● **Exercise requirements**: Return the data below in full. Keep each character unchanged.

● **Records for this exercise**:
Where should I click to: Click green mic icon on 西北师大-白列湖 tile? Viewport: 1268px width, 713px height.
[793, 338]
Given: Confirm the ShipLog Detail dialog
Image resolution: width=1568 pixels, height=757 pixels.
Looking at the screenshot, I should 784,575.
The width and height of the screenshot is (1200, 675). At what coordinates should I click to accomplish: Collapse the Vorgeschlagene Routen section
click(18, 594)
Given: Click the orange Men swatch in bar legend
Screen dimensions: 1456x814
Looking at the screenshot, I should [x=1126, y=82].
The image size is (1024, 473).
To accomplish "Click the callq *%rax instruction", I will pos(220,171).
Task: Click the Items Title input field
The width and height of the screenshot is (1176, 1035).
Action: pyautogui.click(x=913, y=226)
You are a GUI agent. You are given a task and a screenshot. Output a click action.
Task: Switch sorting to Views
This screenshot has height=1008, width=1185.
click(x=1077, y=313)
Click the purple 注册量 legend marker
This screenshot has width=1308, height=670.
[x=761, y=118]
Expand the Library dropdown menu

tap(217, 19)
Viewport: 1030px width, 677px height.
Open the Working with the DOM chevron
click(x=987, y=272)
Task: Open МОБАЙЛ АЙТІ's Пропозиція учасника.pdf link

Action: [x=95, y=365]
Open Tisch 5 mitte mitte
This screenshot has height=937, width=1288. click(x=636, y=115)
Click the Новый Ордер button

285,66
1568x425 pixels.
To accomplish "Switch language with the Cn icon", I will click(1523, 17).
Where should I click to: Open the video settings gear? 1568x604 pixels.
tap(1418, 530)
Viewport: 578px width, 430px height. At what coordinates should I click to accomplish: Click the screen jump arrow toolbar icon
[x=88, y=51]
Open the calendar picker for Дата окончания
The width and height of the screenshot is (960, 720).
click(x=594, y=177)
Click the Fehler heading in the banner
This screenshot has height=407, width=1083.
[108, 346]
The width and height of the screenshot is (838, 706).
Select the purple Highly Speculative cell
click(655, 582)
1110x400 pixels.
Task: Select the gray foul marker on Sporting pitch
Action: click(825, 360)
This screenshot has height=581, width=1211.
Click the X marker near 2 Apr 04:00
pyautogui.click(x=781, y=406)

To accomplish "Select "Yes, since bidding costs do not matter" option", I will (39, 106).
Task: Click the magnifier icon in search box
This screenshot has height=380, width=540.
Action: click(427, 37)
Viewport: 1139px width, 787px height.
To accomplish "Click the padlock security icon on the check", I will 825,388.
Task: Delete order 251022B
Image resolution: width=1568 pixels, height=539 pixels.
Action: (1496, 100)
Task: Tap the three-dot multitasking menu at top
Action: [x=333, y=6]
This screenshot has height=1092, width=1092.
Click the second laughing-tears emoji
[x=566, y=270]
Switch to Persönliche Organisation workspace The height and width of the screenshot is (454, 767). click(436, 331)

● **Exercise output**:
Where should I click to: Click green mic icon on 西北师大-白列湖 tile? Viewport: 1268px width, 713px height.
[793, 338]
Given: Confirm the ShipLog Detail dialog
Image resolution: width=1568 pixels, height=757 pixels.
Looking at the screenshot, I should 784,575.
The width and height of the screenshot is (1200, 675). At what coordinates should I click to accomplish: Collapse the Vorgeschlagene Routen section
click(18, 594)
Given: Click the orange Men swatch in bar legend
Screen dimensions: 1456x814
Looking at the screenshot, I should [x=1126, y=82].
The image size is (1024, 473).
To accomplish "Click the callq *%rax instruction", I will pos(220,171).
Task: Click the Items Title input field
The width and height of the screenshot is (1176, 1035).
Action: pyautogui.click(x=913, y=226)
You are a GUI agent. You are given a task and a screenshot. Output a click action.
Task: Switch sorting to Views
This screenshot has height=1008, width=1185.
click(x=1077, y=313)
Click the purple 注册量 legend marker
This screenshot has width=1308, height=670.
[x=761, y=118]
Expand the Library dropdown menu

tap(217, 19)
Viewport: 1030px width, 677px height.
Open the Working with the DOM chevron
click(x=987, y=272)
Task: Open МОБАЙЛ АЙТІ's Пропозиція учасника.pdf link

Action: [x=95, y=365]
Open Tisch 5 mitte mitte
This screenshot has height=937, width=1288. click(x=636, y=115)
Click the Новый Ордер button

285,66
1568x425 pixels.
To accomplish "Switch language with the Cn icon", I will click(1523, 17).
Where should I click to: Open the video settings gear? 1568x604 pixels.
tap(1418, 530)
Viewport: 578px width, 430px height. At what coordinates should I click to accomplish: Click the screen jump arrow toolbar icon
[x=88, y=51]
Open the calendar picker for Дата окончания
The width and height of the screenshot is (960, 720).
click(x=594, y=177)
Click the Fehler heading in the banner
This screenshot has height=407, width=1083.
[108, 346]
The width and height of the screenshot is (838, 706).
Select the purple Highly Speculative cell
click(655, 582)
1110x400 pixels.
Task: Select the gray foul marker on Sporting pitch
Action: click(825, 360)
This screenshot has height=581, width=1211.
Click the X marker near 2 Apr 04:00
pyautogui.click(x=781, y=406)

To accomplish "Select "Yes, since bidding costs do not matter" option", I will (39, 106).
Task: Click the magnifier icon in search box
This screenshot has height=380, width=540.
Action: click(427, 37)
Viewport: 1139px width, 787px height.
To accomplish "Click the padlock security icon on the check", I will 825,388.
Task: Delete order 251022B
Image resolution: width=1568 pixels, height=539 pixels.
Action: (1496, 100)
Task: Tap the three-dot multitasking menu at top
Action: [x=333, y=6]
This screenshot has height=1092, width=1092.
Click the second laughing-tears emoji
[x=566, y=270]
Switch to Persönliche Organisation workspace The height and width of the screenshot is (454, 767). click(436, 331)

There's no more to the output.